Study of robustness of filamentous bacteriophages for industrial applications

The development of a whole new class of industrial agents, such as biologically based nanomaterials and viral vectors, has raised many challenges for their large‐scale manufacture, principally due to the lack of essential physical data and bioprocessing knowledge. A new example is the promise of filamentous bacteriophages and their derivatives. As a result, there is now an increasing need for the establishment of strong biochemical engineering foundations to serve as a guide for future manufacture. This article investigates the effect of high‐energy fluid flow on filamentous bacteriophage M13 to determine its robustness for large‐scale processing. By the application of well‐understood ultra scale‐down predictive techniques, the viability of bacteriophage M13 was studied as a measure of its robustness and as a function of energy dissipation rate and fluid conditions.
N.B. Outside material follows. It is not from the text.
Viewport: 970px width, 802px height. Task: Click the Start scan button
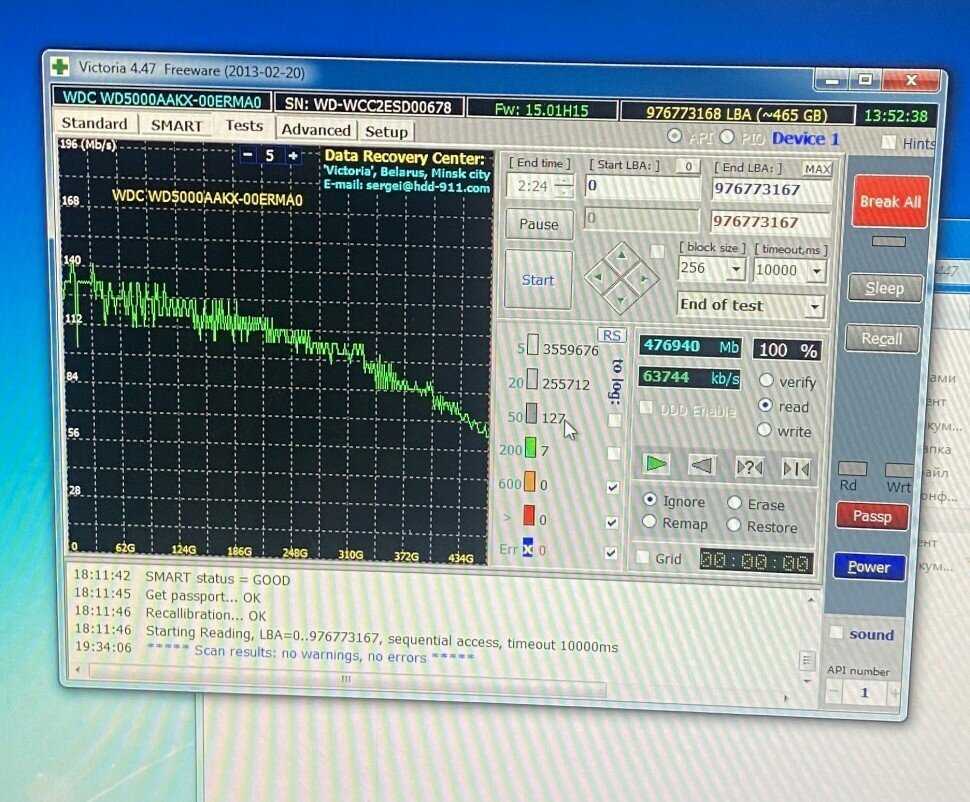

These experiments suggested that despite being perceived as a relatively fragile molecule in the literature, bacteriophage M13 should tolerate processing conditions in existing large‐scale equipment designs. No loss of viability was noted up to a maximum energy dissipation rate of 2.9 × 10 6  W kg −1 . Furthermore, significant losses above this threshold only occurred over periods well in excess of the exposure times expected in a bioprocess environment. Filamentous bacteriophages may therefore be regarded as a viable process material for industrial applications. Biotechnol. Bioeng. 2011; 108:1468–1472. © 2011 Wiley Periodicals, Inc.